— Exercise goal —
Return each line of the records below in which the string "date" turns up.

Content starts

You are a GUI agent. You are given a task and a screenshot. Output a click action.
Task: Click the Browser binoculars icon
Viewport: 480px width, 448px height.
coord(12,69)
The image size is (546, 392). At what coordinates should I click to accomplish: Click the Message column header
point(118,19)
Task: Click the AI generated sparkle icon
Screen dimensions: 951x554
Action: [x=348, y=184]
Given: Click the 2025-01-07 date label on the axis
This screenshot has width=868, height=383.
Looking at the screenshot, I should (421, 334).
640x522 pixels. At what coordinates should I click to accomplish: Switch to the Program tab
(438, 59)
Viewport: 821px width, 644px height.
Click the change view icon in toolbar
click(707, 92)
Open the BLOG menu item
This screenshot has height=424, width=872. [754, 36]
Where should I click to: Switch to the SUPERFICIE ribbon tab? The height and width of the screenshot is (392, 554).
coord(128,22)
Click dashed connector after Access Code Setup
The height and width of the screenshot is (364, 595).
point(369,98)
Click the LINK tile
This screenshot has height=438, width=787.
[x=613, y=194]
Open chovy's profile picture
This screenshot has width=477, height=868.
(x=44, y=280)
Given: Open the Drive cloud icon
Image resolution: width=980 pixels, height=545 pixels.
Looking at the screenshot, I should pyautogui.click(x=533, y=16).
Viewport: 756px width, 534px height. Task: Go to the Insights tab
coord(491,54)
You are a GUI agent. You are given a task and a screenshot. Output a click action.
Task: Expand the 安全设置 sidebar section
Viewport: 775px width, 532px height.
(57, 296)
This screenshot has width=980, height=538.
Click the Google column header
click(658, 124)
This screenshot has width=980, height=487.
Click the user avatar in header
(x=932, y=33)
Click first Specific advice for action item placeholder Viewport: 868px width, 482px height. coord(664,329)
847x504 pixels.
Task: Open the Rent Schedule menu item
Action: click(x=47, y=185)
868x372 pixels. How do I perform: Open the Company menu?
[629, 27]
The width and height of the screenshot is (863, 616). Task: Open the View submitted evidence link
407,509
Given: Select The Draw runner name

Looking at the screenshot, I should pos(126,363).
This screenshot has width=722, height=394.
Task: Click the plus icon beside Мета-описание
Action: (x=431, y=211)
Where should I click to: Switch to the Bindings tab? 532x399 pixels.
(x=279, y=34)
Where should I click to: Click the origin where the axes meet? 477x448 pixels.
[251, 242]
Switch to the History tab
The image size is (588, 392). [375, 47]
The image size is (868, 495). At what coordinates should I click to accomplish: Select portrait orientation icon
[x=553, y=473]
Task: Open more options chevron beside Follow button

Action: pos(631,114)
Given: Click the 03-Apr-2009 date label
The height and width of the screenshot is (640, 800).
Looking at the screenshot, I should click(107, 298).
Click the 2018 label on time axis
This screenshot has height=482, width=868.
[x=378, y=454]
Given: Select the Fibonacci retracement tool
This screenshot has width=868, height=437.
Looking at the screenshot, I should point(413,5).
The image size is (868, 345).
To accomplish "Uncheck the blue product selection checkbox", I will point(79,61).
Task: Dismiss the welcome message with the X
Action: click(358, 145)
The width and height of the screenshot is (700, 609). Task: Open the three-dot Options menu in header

Content ends

— Reply to the exercise —
Given: Click the 2025-01-07 date label on the axis
Given: Click the 03-Apr-2009 date label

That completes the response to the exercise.